▶ Exercise prompt
Among the entries below, how many lines contain the string "computer"? Reply with that number alone.

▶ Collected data
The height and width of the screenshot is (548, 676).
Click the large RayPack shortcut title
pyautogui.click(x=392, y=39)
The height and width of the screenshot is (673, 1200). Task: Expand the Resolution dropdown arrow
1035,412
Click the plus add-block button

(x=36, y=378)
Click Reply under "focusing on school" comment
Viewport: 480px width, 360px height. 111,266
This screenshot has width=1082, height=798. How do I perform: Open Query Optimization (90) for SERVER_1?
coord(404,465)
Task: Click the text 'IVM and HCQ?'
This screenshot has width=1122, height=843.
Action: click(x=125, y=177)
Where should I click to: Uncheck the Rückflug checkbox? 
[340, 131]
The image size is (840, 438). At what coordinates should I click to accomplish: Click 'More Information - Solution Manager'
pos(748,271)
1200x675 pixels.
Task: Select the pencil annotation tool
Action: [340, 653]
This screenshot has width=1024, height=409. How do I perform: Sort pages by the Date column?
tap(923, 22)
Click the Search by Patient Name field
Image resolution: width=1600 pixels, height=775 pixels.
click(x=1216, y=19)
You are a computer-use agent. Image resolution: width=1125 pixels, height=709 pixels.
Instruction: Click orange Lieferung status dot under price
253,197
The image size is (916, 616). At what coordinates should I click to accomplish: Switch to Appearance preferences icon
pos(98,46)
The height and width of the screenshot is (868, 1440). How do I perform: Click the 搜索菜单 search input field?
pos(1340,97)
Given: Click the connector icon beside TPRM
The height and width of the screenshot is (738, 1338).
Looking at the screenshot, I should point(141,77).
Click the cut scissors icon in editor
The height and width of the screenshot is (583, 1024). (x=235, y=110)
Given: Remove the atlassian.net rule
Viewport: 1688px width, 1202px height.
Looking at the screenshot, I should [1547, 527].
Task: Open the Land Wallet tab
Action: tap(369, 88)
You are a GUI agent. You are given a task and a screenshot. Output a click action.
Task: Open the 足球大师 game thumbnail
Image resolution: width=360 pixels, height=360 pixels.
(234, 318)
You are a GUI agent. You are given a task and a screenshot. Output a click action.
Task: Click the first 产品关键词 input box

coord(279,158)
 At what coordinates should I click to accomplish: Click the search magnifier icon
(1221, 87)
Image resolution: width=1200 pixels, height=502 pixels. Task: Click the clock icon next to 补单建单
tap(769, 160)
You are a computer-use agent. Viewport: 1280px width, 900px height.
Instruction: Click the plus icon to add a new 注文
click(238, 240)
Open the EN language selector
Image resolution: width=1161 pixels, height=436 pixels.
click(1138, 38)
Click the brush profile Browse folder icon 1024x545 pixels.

▶ Response area
2